Multi-label token classification

Hi!

I am trying to solve a token classification problem in a multi-label setup. So far I haven’t found the best path to do it.
Unlike AutoModelForSequenceClassification, AutoModelForTokenClassification lacks the problem_type parameter, where you can specify that you’re working with multi-label.
Should I deepen into logits and create a custom loss or is there a more straightforward solution?

Thanks!

2 Likes

I would also love to be able to do this. I’m trying to do some NER that has multiple layers of annotation such that a given token could have more than one label…

Actually, I already started implementing a custom loss within the compute_loss function of the Trainer…

…but the thing surely deserves a feature request on GitHub! Will try to do that

1 Like

Oh nice. Do you by any chance have code you could share? :wink:

I don’t think it should be much harder than swapping out CrossEntropyLoss for BCEWithLogitsLoss and one-hot encoding your labels and making sure that they are floats.

2 Likes

Yeah, that’s roughly what I am doing. Will share the code once it’s done!

1 Like

@BunnyNoBugs Any update on this? :pleading_face: I have been working on this myself but am running into some challenges…

This is an untested attempt, but I think it should work. Read more about BCEWithLogitsLoss here.

class MultiLabelTrainer(Trainer):
    def __init__(self, *args, class_weights: Optional[FloatTensor] = None, **kwargs):
        super().__init__(*args, **kwargs)
        if class_weights is not None:
            class_weights = class_weights.to(self.args.device)
            logging.info(f"Using multi-label classification with class weights", class_weights)
        self.loss_fct = BCEWithLogitsLoss(weight=class_weights)

    def compute_loss(self, model, inputs, return_outputs=False):
        """
        How the loss is computed by Trainer. By default, all models return the loss in the first element.
        Subclass and override for custom behavior.
        """
        labels = inputs.pop("labels")
        outputs = model(**inputs)
        try:
            loss = self.loss_fct(outputs.logits.view(-1, model.num_labels), labels.view(-1))
        except AttributeError:  # DataParallel
            loss = self.loss_fct(outputs.logits.view(-1, model.module.num_labels), labels.view(-1))

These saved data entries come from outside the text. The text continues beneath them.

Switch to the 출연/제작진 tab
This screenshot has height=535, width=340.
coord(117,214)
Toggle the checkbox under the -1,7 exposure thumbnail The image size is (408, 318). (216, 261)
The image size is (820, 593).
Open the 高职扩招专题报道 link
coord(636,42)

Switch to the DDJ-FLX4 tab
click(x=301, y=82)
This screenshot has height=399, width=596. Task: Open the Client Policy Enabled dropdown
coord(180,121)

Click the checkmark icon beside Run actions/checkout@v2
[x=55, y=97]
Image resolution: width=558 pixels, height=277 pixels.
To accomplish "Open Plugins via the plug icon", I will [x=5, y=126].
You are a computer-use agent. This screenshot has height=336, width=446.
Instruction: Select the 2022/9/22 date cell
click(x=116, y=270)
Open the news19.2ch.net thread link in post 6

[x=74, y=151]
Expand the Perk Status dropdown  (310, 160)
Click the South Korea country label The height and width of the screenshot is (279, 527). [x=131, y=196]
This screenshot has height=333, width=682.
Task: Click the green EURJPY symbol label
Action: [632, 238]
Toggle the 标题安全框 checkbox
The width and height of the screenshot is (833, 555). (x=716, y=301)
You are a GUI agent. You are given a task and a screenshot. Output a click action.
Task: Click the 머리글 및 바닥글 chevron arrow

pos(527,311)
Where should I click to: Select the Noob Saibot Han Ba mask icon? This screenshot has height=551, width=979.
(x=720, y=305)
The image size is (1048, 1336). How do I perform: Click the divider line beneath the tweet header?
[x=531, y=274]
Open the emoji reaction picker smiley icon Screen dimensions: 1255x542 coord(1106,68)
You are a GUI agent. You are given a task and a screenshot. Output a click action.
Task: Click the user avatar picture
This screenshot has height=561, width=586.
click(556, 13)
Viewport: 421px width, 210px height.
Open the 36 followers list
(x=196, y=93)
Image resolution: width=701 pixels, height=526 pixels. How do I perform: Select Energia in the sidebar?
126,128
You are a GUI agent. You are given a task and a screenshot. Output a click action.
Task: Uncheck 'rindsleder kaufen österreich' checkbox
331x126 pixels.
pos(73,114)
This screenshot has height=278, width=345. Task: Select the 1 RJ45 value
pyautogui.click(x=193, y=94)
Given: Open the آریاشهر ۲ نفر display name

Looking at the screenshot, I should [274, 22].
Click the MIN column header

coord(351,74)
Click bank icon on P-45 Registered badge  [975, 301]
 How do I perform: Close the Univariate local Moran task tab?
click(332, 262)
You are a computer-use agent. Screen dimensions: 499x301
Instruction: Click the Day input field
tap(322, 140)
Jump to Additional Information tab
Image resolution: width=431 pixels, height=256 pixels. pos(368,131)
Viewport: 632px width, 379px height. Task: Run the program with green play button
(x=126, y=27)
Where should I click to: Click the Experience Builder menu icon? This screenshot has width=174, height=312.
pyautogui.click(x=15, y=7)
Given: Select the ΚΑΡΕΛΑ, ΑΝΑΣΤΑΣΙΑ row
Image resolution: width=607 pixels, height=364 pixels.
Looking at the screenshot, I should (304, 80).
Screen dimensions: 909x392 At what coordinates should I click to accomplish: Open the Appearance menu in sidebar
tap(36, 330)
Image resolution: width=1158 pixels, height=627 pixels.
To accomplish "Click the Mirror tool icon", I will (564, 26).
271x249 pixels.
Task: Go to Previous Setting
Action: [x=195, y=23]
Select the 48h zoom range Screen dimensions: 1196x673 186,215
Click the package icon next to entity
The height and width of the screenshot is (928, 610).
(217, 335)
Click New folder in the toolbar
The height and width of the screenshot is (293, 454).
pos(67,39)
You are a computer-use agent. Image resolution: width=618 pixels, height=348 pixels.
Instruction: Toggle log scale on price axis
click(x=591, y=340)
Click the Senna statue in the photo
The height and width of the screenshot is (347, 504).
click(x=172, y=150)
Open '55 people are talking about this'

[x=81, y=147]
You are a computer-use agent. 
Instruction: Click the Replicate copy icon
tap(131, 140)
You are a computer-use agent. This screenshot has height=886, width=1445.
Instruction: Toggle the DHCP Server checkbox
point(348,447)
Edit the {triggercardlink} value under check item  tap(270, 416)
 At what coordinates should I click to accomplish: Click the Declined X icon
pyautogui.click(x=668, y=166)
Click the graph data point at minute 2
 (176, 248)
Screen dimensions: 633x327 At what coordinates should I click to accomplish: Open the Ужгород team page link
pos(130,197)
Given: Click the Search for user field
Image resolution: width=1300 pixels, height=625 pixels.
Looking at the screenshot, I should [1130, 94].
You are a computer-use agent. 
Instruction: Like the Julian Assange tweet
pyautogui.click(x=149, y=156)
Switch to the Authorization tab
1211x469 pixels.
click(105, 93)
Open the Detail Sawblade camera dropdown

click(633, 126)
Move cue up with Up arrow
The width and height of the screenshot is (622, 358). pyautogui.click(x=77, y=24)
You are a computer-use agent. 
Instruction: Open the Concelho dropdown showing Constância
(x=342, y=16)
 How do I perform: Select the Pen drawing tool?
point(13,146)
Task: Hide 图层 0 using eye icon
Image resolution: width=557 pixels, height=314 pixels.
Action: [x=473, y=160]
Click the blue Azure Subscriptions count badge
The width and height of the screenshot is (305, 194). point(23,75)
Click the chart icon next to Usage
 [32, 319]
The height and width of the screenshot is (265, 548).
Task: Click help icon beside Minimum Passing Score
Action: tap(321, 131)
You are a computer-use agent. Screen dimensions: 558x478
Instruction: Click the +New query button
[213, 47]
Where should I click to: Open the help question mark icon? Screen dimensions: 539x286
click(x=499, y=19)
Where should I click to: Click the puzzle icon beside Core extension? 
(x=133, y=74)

        return (loss, outputs) if return_outputs else loss

Make sure your data is correctly formatted, e.g., 0 or 1 encoded for each label for each sample.

1 Like

Yep, I did the same but without view and getting an error with the dims. Will get back to this task on Thursday

Thanks so much @BunnyNoBugs and @BramVanroy! I’m trying this now and getting some other issues but I think they are specific to my situation. I may report back later with an update if I think it will be useful to others. Thanks again!

Here’s a question: doesn’t the custom loss function need to ignore the predictions for special tokens like CLS, PAD, SEP, and (if one is only applying labels to the first subword in a token) the non-first subwords?

Thanks this was super helpful! I followed your tips and got dimension errors, but fixed it by modifying the view parameters, and I also had to cast the labels to floats:

loss = self.loss_fct(outputs.logits.view(-1, model.num_labels), labels.view(-1, model.num_labels).float())

I need to look at my results more closely but I think I’ve got this working. My model only gets to about 60% F1 but on the validation set but I think I have ideas about how to improve it. :imp:

class MultiLabelNERTrainer(Trainer):
    def __init__(self, *args, class_weights: Optional[FloatTensor] = None, **kwargs):
        super().__init__(*args, **kwargs)
        if class_weights is not None:
            class_weights = class_weights.to(self.args.device)
            logging.info(f"Using multi-label classification with class weights", class_weights)
        self.loss_fct = BCEWithLogitsLoss(weight=class_weights)

    def compute_loss(self, model, inputs, return_outputs=False):
        """
        How the loss is computed by Trainer. By default, all models return the loss in the first element.
        Subclass and override for custom behavior.
        """
        labels  = inputs.pop("labels")
        outputs = model(**inputs)
        
        # this accesses predictions for tokens that aren't CLS, PAD, or the 2nd+ subword in a word
        # and simultaneously flattens the logits or labels
        flat_outputs = outputs.logits[labels!=-100] 
        flat_labels  = labels[ labels!=-100]
        
        try:
            loss = self.loss_fct(flat_outputs, flat_labels)
        except AttributeError:  # DataParallel
            loss = self.loss_fct(flat_outputs, flat_labels)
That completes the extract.